Виталий Павлович Романов, май 2013 года. Фото Нелли Тютюник, «ТАМАНЬ»

Нашим читателям хорошо знакомо имя Виталия Павловича Романова. Мы публиковали его «Заметки о старом городе». Виталий Павлович надиктовал редакции воспоминания о войне.

Первые дни оккупации

Немцы захватили Темрюк в августе 1942 года. Первыми вошли румынские войска и сразу начали грабить население. Об этой «древней традиции» мы знали. Они бесцеремонно входили в хаты, рылись в вещах, открывали комоды, сундуки. Мы предвидели это и спрятали вещи в ящик, закопали его во дворе. Так длилось три дня. Потом румыны перестали так открыто входить в хаты и грабить. Стали воровать кур, гусей, корову увели.

В сентябре нас выгнали из хаты. Мы жили в маленькой времянке. Постояльцем был немец высокого чина. К хате нельзя было подходить. Убирала и готовила еду ему женщина из соседней улицы. Денщик сидел в хате. С первых дней присутствия захватчиков я понял, что значит враг.

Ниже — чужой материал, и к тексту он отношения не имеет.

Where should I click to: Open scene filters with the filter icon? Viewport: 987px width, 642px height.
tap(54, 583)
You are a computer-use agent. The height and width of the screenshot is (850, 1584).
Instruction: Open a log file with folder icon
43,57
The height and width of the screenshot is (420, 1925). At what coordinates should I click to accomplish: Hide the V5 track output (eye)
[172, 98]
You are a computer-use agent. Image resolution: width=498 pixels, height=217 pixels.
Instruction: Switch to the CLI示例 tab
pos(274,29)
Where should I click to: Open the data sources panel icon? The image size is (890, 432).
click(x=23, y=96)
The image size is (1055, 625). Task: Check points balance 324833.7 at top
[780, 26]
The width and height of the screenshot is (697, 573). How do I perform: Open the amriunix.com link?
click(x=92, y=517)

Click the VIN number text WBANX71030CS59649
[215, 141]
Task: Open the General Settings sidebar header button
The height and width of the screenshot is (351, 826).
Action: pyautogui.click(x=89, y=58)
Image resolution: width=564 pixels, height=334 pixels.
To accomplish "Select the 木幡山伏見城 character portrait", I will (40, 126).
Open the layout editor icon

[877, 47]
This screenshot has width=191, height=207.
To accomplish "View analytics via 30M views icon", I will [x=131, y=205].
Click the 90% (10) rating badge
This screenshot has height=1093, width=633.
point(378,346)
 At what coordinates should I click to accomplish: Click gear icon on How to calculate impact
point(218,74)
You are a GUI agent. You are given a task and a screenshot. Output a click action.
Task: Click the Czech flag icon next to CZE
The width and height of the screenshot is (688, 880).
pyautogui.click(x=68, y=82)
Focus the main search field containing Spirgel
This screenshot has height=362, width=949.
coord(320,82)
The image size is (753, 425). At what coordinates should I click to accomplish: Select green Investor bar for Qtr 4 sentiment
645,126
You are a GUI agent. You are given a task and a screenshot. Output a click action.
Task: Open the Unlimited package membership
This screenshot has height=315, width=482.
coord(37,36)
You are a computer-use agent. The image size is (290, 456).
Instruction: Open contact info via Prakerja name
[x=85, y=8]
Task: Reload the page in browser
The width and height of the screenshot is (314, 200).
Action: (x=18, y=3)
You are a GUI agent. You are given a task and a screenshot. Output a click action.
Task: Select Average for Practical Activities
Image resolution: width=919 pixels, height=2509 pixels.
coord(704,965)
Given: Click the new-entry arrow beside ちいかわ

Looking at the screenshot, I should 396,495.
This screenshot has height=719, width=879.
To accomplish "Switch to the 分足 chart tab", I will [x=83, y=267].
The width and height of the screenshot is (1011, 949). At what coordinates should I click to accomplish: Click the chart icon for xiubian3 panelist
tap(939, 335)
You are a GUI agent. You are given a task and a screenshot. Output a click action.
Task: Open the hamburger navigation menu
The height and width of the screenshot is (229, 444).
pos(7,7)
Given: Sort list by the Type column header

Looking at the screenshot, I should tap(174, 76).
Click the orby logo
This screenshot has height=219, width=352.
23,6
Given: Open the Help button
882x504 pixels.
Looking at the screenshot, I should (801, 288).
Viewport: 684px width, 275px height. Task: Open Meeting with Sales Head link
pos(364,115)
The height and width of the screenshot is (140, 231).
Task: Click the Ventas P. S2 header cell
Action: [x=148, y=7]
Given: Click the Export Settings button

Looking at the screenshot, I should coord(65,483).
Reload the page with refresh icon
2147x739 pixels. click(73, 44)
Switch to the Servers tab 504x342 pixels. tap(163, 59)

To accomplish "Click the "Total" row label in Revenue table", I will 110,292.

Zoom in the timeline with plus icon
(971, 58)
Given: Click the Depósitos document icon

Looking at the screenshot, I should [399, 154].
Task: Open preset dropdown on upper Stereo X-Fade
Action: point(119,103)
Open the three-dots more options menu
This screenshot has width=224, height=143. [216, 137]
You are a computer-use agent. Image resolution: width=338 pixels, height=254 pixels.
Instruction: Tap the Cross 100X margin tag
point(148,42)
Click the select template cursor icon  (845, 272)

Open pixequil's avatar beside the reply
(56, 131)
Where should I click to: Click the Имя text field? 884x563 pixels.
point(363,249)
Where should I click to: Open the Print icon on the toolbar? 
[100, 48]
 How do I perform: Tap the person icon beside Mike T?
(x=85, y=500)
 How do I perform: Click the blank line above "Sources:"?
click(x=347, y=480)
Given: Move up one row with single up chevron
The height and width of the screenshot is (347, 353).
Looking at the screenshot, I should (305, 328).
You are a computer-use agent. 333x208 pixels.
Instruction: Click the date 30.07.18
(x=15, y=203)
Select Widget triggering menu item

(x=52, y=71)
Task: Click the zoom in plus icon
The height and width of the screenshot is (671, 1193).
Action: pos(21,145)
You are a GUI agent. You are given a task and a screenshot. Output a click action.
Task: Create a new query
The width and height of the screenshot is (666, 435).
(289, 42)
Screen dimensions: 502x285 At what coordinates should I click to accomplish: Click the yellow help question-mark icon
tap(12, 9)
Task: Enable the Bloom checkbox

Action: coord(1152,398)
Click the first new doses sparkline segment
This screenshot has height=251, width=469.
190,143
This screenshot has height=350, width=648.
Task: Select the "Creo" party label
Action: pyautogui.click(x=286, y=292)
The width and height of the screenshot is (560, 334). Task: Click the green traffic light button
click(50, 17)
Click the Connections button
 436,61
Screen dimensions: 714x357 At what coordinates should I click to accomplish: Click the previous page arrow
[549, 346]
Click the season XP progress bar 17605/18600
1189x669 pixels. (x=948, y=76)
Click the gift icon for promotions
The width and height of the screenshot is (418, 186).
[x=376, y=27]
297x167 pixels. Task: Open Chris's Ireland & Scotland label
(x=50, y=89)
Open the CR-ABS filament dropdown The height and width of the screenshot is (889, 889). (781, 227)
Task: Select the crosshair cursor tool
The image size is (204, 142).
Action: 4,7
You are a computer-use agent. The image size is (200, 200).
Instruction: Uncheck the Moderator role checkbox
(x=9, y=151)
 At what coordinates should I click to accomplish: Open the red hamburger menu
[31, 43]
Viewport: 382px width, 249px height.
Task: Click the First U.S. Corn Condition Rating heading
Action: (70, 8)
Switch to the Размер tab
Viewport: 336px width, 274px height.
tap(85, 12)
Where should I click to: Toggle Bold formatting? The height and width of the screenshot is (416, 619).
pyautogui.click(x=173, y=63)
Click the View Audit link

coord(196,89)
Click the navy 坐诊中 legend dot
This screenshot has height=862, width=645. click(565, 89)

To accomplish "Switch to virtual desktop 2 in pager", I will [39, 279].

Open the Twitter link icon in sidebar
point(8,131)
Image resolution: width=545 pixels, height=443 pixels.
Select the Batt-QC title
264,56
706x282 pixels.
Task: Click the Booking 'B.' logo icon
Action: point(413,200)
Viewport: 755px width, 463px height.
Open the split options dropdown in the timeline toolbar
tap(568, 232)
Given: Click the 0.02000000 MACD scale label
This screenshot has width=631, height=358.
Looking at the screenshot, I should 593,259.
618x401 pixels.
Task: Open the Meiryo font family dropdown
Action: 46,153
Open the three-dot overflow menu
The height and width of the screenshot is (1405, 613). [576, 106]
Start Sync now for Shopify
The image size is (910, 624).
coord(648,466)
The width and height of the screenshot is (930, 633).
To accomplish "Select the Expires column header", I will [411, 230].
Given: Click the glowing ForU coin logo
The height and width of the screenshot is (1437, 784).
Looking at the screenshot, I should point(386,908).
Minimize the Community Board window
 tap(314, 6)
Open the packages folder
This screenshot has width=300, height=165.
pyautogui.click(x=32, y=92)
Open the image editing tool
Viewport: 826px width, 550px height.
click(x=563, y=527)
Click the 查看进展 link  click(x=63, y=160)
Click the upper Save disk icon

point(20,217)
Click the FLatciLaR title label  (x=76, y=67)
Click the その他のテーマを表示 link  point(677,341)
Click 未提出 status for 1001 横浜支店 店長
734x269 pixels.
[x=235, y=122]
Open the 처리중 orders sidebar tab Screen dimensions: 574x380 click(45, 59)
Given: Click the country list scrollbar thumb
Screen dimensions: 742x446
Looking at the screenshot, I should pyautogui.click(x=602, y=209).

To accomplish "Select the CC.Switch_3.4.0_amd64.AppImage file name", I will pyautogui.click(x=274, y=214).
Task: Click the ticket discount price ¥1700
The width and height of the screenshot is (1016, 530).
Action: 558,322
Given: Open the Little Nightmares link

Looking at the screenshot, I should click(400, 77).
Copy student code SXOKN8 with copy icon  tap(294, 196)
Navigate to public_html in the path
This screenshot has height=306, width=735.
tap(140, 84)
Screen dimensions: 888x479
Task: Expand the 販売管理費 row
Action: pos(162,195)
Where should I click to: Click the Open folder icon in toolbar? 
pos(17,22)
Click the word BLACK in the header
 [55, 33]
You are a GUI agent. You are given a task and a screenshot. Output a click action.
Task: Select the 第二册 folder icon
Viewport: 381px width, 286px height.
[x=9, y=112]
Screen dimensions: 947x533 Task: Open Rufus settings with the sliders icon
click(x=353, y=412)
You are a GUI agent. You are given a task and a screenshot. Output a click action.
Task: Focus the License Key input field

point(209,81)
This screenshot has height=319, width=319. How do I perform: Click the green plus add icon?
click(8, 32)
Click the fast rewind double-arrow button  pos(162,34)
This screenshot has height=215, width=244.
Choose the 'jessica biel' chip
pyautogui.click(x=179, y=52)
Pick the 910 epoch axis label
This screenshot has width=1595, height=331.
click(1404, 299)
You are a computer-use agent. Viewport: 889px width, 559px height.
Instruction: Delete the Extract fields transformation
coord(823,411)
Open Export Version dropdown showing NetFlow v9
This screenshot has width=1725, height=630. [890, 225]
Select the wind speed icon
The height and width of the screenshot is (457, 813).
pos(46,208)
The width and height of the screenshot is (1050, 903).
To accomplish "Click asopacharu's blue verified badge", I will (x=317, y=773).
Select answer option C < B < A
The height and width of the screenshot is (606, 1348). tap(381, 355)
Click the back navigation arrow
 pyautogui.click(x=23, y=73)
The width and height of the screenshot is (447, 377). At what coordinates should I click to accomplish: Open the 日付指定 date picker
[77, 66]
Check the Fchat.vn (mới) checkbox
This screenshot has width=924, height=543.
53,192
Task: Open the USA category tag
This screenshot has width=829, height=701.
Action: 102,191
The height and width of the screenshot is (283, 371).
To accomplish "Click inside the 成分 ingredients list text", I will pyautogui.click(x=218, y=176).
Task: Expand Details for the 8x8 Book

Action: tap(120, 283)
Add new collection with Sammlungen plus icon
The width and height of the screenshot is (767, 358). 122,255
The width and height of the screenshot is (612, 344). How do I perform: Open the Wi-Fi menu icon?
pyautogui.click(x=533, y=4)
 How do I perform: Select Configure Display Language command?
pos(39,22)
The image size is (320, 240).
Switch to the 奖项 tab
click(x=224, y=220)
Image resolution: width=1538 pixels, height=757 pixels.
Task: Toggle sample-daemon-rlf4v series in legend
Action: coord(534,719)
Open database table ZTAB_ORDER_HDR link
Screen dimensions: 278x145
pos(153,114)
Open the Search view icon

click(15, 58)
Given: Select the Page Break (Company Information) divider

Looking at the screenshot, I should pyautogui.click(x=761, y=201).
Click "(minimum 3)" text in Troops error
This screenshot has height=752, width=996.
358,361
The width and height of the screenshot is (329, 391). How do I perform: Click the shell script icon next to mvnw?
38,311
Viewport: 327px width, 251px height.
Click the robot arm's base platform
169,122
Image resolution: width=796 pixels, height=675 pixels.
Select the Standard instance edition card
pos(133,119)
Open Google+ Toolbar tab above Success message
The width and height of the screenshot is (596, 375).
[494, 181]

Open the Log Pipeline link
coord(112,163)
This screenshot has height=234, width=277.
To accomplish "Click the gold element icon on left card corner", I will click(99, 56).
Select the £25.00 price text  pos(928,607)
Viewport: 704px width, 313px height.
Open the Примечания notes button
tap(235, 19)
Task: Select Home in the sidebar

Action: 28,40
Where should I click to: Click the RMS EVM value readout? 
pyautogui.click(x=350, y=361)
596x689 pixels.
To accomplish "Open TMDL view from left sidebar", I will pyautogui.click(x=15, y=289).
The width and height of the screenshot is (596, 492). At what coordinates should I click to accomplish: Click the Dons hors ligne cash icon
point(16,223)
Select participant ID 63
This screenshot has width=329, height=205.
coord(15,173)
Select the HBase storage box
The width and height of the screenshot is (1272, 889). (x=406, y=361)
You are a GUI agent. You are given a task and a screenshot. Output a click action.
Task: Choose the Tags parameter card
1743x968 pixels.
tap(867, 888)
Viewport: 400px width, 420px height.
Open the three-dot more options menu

Однажды денщик сидел на скамейке во дворе на солнышке. Слышу, кошка наша мяукает. Смотрю, у немца толстый кусок колбасы с кусочками сала. Он режет тонкими кружочками, себе в рот кладет и дразнит кошку. Смотрит на меня и ехидно улыбается. Я понял, что он издевается и ушел.

Разрушенные дома

Летом 1942 года немцы часто бомбили Темрюк. Сбрасывали бомбы на жилые кварталы. По радио объявляли воздушную тревогу. Подавали прерывистые гудки с консервного завода, присоединялись сирены катеров на реке и в порту. Люди сразу бежали в свои хаты , надеялись, что спасутся под железными кроватями. В одной из таких бомбежек пострадала семья моих двоюродных братьев Юрия и Евгения. Они жили на углу улиц Урицкого и Розы Люксембург с мамой, тетей и бабушкой. Бомба попала в тот угол, где спрятались тетя и бабушка. Юры не было дома. Когда прибежал, то увидел вместо хаты глубокую воронку, разбросанные крышу и стены. Бегал вокруг воронки и кричал: «Мама, мама!». И тут услышал знакомый голос: «Помогите…» Юра стал разрывать землю и камыш руками, расцарапал их до крови. Из последних сил сделал воронку в том месте, где стояла кровать. Прибежали соседи на помощь.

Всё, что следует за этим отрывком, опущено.